Development of the levy and work of the Establishment Board

The Forest Owners' Association and the Farm Forestry Association, in sponsoring the seeking of a levy order, were aware that the Commodity Levies Act requires the involvement of an Industry organisation. The job of the Industry Organisation is two-fold. First, to prepare the application to the Minister for a Levy Order. This includes consulting with industry, conducting a referendum and determining the parameters for the proposed levy, e.g. commodity, rate, collection method, uses etc. Secondly, on the granting of a Levy Order, to be the body which receives and applies the levy funds for the purposes as determined.

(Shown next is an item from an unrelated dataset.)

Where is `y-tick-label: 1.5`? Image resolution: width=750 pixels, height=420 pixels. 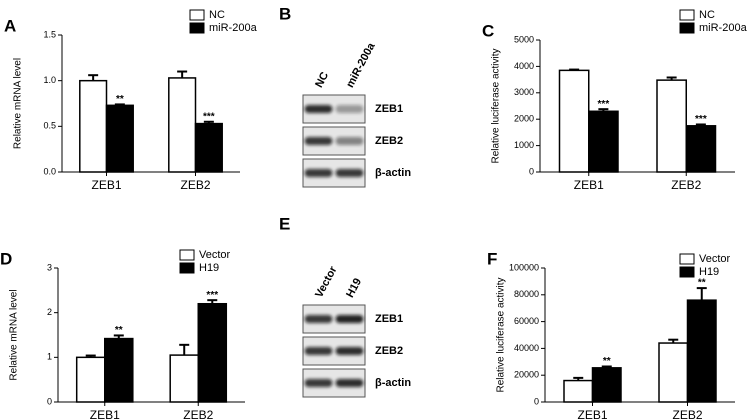 y-tick-label: 1.5 is located at coordinates (50, 34).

With neither of the existing bodies being entirely suitable to be the Industry organisation, the Forest Growers Levy Trust Inc. has been set up for this purpose. It has been incorporated with a small initial membership to meet the requirements of the Incorporated Societies Act, broadly representative of the forest growing industry. The members have a statutory role only and no involvement in the operation of the Board. An initial Board, being known as the Referendum Board, again broadly representative of the forest growing industry, was selected by the two Associations and has been getting on with the first task. The initial constitution, which is an interim one only, focuses on that first task. In parallel with this the Referendum Board is charged with looking forward to the second role of the Trust in the expectation of the granting of a Levy Order. This has included the development of Levy Trust Principles which will be reflected in either the Levy Order or in an amended constitution for the Forest Growers' Levy Trust Inc. to fit the new role.

The Levy Order itself will specify such things as the commodity to be levied, the collection method, the uses to which the levy funds may be put and the Act itself requires accountability and reporting to levy payers. The Levy Trust Principles go further in committing to a new constitution and policies which will include replacing the Referendum Board with a Trust Board of seven persons comprising two elected by forest growers with less than 1,000 hectares of forest, four elected by forest growers with more than 1,000 hectares of forest and with the seventh appointed by the six elected members, all being elected for a two year term. All forest owners, as defined for the referendum, will be eligible to vote for members of the Trust Board. There will be transitional provisions to ensure an efficient and effective transfer from the Referendum Board to the Trust Board.

The Trust Board will be a trustee to collect, hold and apply the levy funds on behalf of levy payers. It is not seen as an industry peak body with an activist role. By and large, industry activities will remain with the various groupings and agencies currently operating in the industry or arising in the future. Whilst the Trust Board will be primarily accountable to its constituency, being the current or potential levy payers, it will have a responsibility to consider the interests of the forest growing industry as a whole in determining the use of levy funds. In general terms, those uses will encompass industry good activities aimed at advancing the forest growing industry and enhancing profitability through asset protection, training, input to central and local government, industry standards and communications, and particularly through research from pre-planting right through to harvesting and markets.

The Levy Trust Principles will also require the Trust Board to put in place a programme and procedures to determine the use and disbursement of levy funds. This will undoubtedly involve consultation with the industry as the Trust Board charts its role as Trustee for the industry.
The whole governance strategy has been planned on the basis of an initial organisation with an interim constitution to seek a Levy Order and then, in the event of success in that regard, "re-inventing" as a Trustee holding the levy funds and listening to its constituency as to their best use in the interests of the forest growing industry.